CS194-26 Project 1

Vincent Zhu 3032108340

Overview:

In the early 20th century, Sergei Mikhailovich Prokudin-Gorskii took thousands of color photographs of the Russian empire, in the form of RGB glass-plate negatives. These photographs have recently been digitized and published online. The purpose of this project is to take the three color channel images and properly align them to produce a full color photograph.

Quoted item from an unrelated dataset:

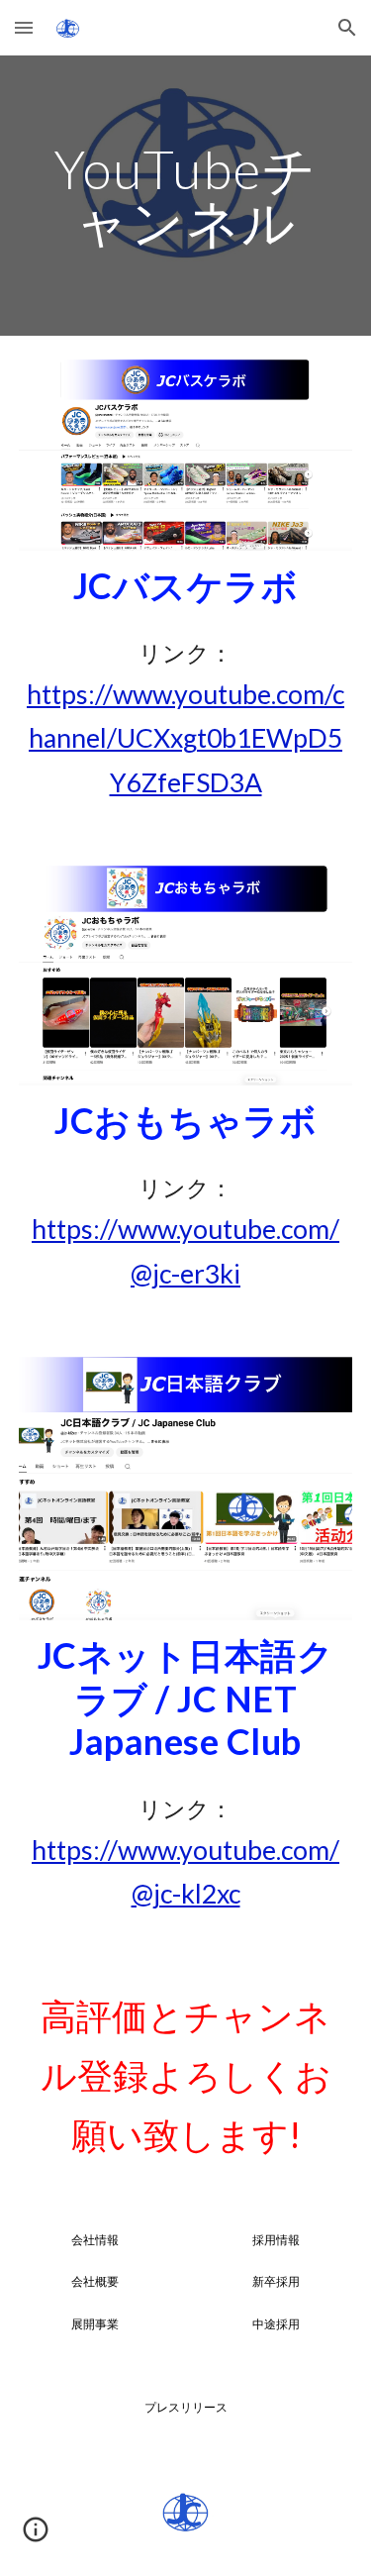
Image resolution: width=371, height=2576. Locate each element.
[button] (23, 27)
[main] (186, 196)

My Approach: I assumed a simple [x,y] translation was sufficient to align the images properly. I exhaustively searched over a [-15, 15] pixel displacement window and chose the displacement that yielded the best score under the sum of squared differences similarity metric. For photos that were too large to do this on, I used an image pyramid approach, starting from the coarsest scale and moving downwards, updating the best displacement estimate at every level.

There were no problems that required me to change my implementation design; the only problems I encountered were in implementing said design, which was probably a good thing. For example, a very persistent bug I spent a long time finding was in line 71 of main.py. At one point, I wasn't summing the two displacement values; I was just returning one of them. This meant my estimate was not updating properly.

In [24]:
 
aligned_cathedral.jpg
aligned_emir.tif
aligned_harvesters.tif
aligned_icon.tif
aligned_melons.tif
aligned_monastery.jpg
aligned_onion_church.tif
aligned_lady.tif
aligned_tobolsk.jpg
aligned_self_portrait.tif
aligned_three_generations.tif
aligned_train.tif
aligned_village.tif
aligned_workshop.tif

Calculated Offsets:

Cathedral: G[5, 2] R[12, 3]

Emir: G[48, 24] R[-55, 16]

Harvesters: G[59, 18] R[124, 15]

Icon: G[41, 18] R[90, 23]

Melons: G[84, 10] R[180, 14]

Monastery: G[-3, 2] R[3, 2]

Onion Church: G[50, 26] R[108, 37]

Lady: G[58, 5] R[118, 10]

Tobolsk: G[3, 3] R[7, 3]

Self Portrait: G[77, 29] R[175, 37]

Three Generations: G[54, 16] R[106, 14]

Train: G[42, 7] R[85, 32]

Workshop: G[160, 133] R[288, 60]

In [25]:
 
aligned_guardhouse.tif
aligned_por_porog_waterfall.tif
aligned_lake_sterzh.tif
aligned_casting.tif

Calculated Offsets:

Guardhouse: G[10, 18] R[27, 28]

Por Porog Waterfall: G[27, 0] R[106, 0]

Lake Sterzh: G[64, 24] R[77, 30]

Casting: G[61, 23] R[142, 21]

Of all the ones I tried, Emir and Village aligned very poorly, and Lake Sterzh aligned passably but noticeably worse than the others. Village and Lake Sterzh both had long expanses of similar pixel values that made it hard to find the correct displacement values, while Emir had a lot of noise in its data. Implementing the bells and whistles would probably have helped significantly with these images, especially cropping the borders and trying slight rotations.